Doron Weiss, who attended the Tel Aviv memorial in honor of his nephew, captive soldier Matan Angrest, also voiced anger at Israel’s leadership. Last month, his sister, Anat Angrest, played a recently unearthed audio clip of her son speaking from Gaza — the first sign of life since his abduction.
“I’m finished with tears. We’ve been living this hell for a year. We know our leaders are not doing everything they can to release them, and it stings,” Weiss told the Jewish Telegraphic Agency.
Several Jewish communal leaders also attended the Tel Aviv event, including William Daroff, CEO of the Conference of Presidents of Major American Jewish Organizations, and Eric Fingerhut, president and CEO of the Jewish Federations of North America.
Daroff, who was leading a solidarity mission, focused his rebuke not on Netanyahu but on Israel’s allies in the wake of the attack.
“Our allies weren’t there standing with us at the end of the day. As Jews we can only really count on Jews,” he said. “When Israel bleeds, American Jews bleed and when Israel cries American Jews cry. That’s become a standard since Oct. 7.”
British-Israeli Gaby Young Shalev, whose brother Nathanel Young, a soldier, was killed in action on Oct. 7, said today was the “first day it really hit” her.
She described the months following her brother’s murder as a whirlwind of otherwise happy life events, including her parents’ aliyah, two of her siblings giving birth, and the arrival of her own twins.
“And even though we speak about Nat every day, talking about projects and ways we can commemorate him, it’s almost like a distraction from the truth,” she said. “Then, at these kinds of events, when people send messages and send their support, you kind of realize this is actually real.
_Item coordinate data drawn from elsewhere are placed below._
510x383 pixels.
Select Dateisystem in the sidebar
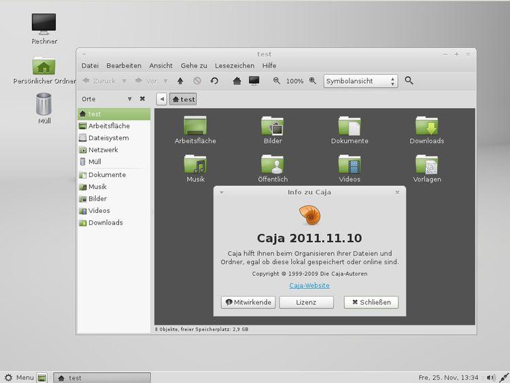point(108,138)
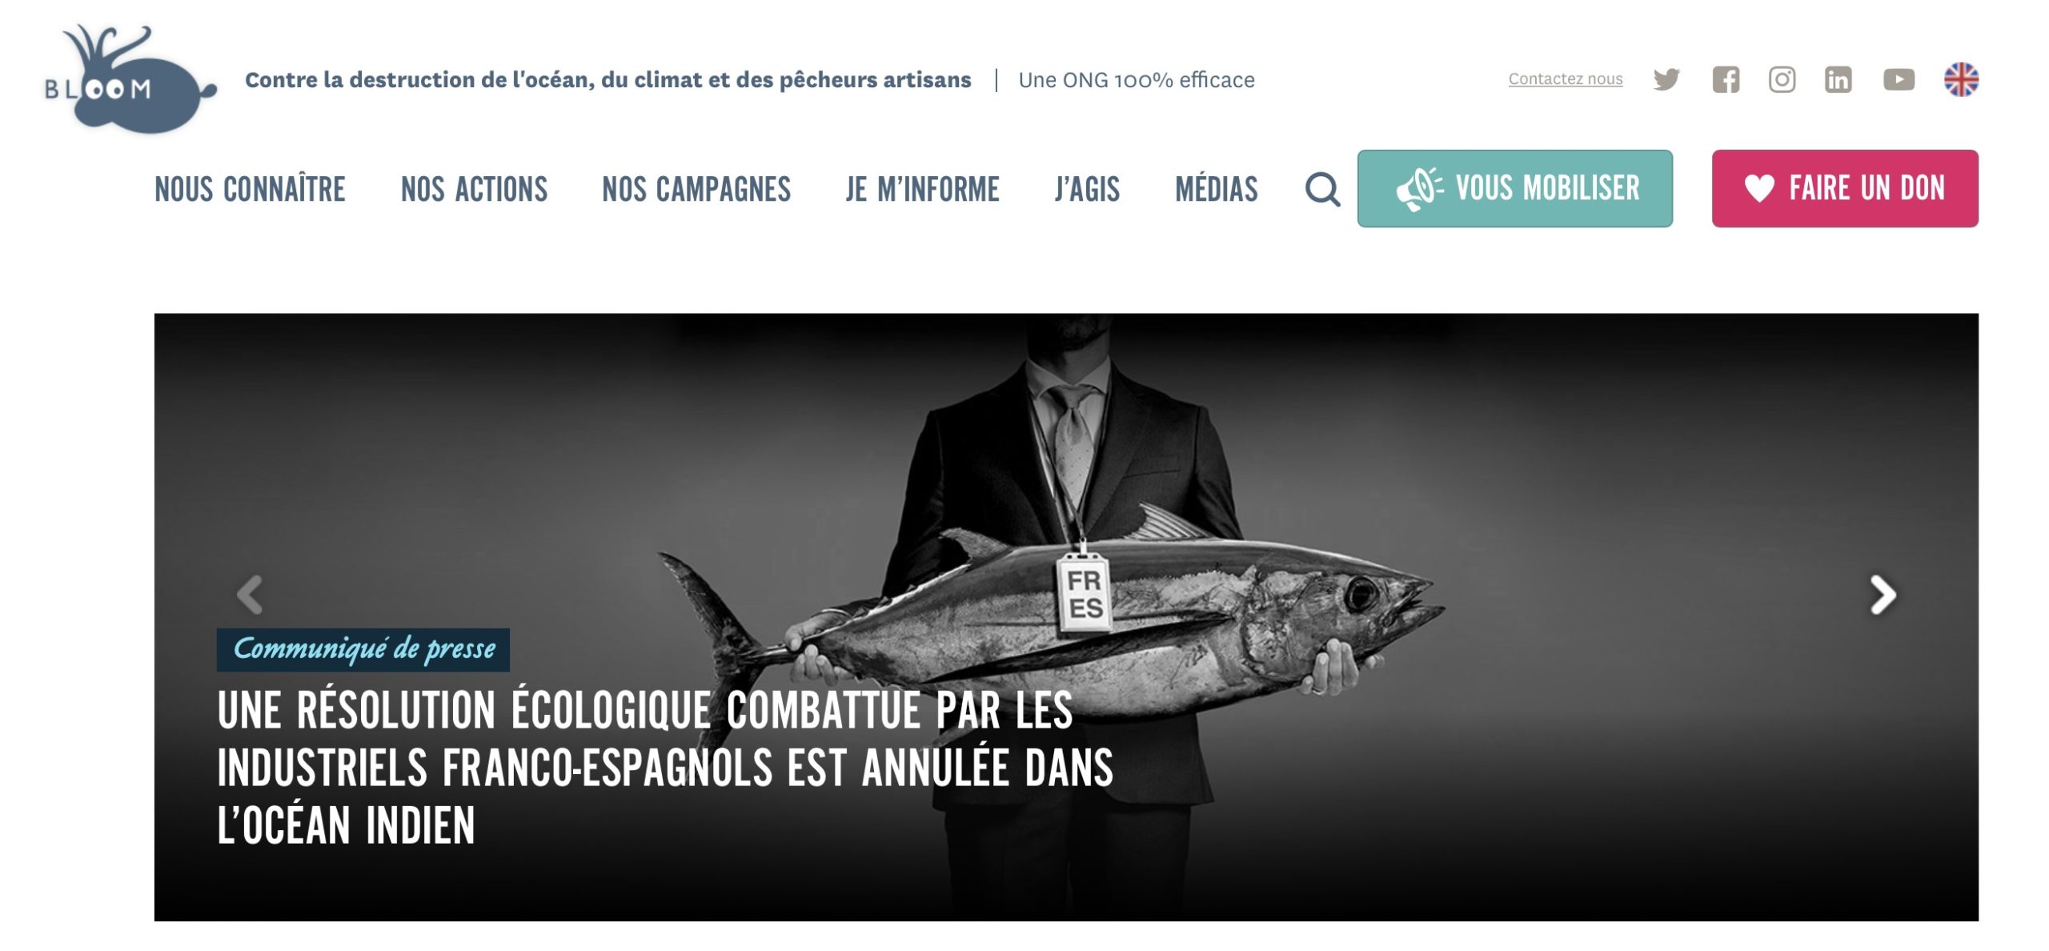This screenshot has width=2049, height=951.
Task: Go to previous carousel slide
Action: click(250, 595)
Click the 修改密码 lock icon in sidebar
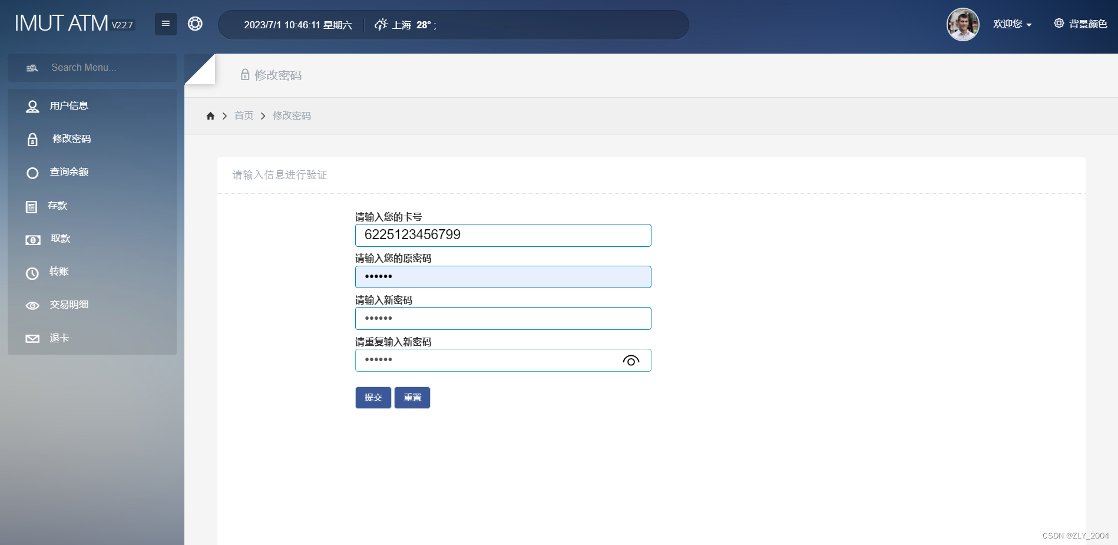The image size is (1118, 545). point(32,139)
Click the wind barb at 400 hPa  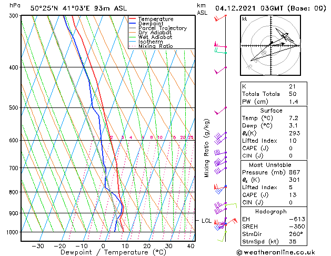click(220, 71)
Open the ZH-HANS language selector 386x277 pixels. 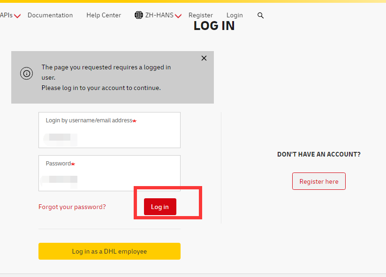pyautogui.click(x=159, y=15)
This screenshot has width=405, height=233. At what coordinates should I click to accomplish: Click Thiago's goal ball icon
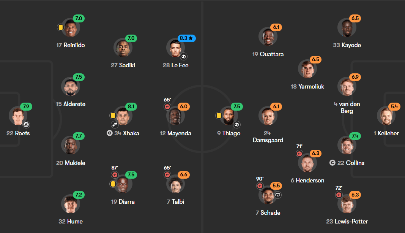pos(237,125)
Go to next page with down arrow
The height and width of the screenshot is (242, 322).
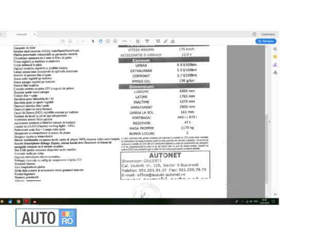point(70,41)
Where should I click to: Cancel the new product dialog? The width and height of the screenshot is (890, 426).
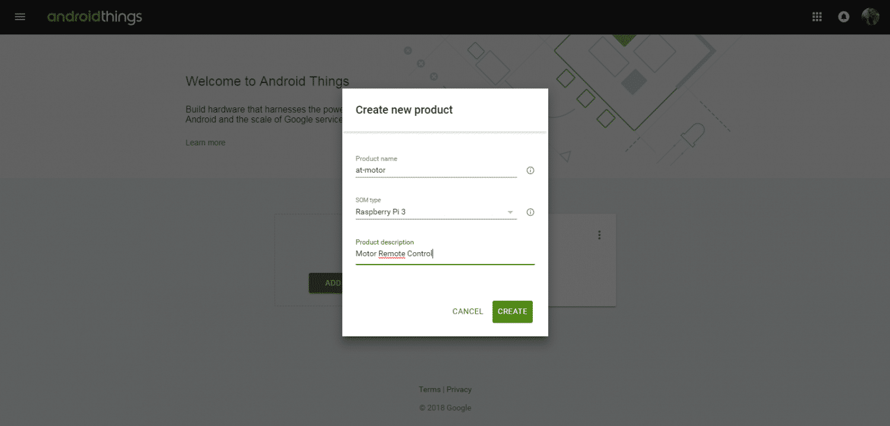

It makes you realize the extent of it, and the fact that there are thousands of other families going through the same thing is just even more tragic.”
She added, “Every time I see another fallen soldier’s name, it’s hard, knowing more families are going to go through the same cycle. Especially when they’ve served quietly in Gaza for months, only to fall after all that.”
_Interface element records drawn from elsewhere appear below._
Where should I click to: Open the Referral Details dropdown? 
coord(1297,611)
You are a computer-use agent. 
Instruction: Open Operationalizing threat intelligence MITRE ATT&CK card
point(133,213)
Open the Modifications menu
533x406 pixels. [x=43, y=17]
Yigal Cohen took to the stage and recounted how his daughter, a surveillance soldier at the Nahal Oz base, was “murdered barefoot, in her pajamas.”
“The blood of our daughters cries out to us from the earth. We cannot be silent. We will not leave, we will not forget, and we will not grow weary,” he said.
At the conclusion of his speech, in a symbolic gesture calling for the release of the five surveillance soldiers still held captive in Gaza, he released five yellow balloons into the air.
A common refrain from Israelis — and especially hostage families — is that they are still living the hell of last Oct. 7. One year later, that anguish that was evident at the ceremony in Tel Aviv.
“Tal’s children, Neve and Yahel, keep asking: Where’s Dad? When will he come back? When Dad comes back, will he be very old?” said Nitza Korngold, mother of hostage Tal Shoham. “In which country are these the questions a 9-year-old boy and a 4-year-old girl ask?”